Erwin Beck bei einer Verabschiedung: Der Stammhamer schreibt seit drei Jahren Trauerreden. Die Nachfrage danach steigt. - Foto: Hauser

Stammham (DK) Natürlich ist eine Beerdigung immer ein trauriger Anlass für eine Zusammenkunft. Doch Erwin Beck will eine Bestattung nicht auf diesen Aspekt reduzieren. Der Stammhamer schreibt Trauerreden und ist fest überzeugt: "Eine Trauergemeinde muss auch mal schmunzeln können."

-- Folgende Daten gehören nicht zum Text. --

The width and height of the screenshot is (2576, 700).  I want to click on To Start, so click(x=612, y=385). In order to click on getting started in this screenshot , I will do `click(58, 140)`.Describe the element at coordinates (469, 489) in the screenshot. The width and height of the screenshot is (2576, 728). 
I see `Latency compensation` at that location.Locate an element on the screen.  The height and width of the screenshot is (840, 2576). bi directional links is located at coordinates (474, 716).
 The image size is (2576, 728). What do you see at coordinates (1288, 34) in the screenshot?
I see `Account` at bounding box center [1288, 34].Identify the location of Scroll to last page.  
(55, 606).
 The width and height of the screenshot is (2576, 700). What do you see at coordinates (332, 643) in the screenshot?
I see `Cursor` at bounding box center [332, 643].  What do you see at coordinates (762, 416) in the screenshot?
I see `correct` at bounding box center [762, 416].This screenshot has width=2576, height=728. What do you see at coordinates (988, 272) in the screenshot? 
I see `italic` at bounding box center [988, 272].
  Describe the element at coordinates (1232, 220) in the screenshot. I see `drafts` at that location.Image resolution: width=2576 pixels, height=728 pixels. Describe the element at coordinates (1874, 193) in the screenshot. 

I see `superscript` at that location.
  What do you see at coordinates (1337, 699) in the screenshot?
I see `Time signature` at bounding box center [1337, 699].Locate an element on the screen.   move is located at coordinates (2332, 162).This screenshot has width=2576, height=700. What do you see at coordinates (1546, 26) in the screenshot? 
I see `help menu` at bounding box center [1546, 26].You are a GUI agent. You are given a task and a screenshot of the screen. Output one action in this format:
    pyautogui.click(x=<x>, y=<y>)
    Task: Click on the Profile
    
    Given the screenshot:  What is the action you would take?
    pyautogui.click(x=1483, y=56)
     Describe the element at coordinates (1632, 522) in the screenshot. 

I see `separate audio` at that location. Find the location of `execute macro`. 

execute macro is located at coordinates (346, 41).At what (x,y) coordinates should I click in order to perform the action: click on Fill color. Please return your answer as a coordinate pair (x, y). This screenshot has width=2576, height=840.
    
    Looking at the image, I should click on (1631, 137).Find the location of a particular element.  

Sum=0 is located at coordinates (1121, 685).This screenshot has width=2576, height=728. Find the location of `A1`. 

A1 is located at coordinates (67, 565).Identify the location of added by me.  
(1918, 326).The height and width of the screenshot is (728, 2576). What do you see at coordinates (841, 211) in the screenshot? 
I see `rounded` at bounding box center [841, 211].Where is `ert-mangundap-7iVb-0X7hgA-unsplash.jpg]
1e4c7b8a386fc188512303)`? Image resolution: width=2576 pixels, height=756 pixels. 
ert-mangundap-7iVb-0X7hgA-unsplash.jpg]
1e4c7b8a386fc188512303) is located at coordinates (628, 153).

"Ich habe zum Leben und zum Tod eine ganz andere Einstellung, seit ich die Trauerreden schreibe", sagt Beck. Man lerne, das Leben anders einzuschätzen und lebe bewusster. Der Stammhamer, der sich selbst als "Berufsoptimist" bezeichnet, hat eine Maxime: "Sei zufrieden mit der Situation, es gibt immer Schlimmeres."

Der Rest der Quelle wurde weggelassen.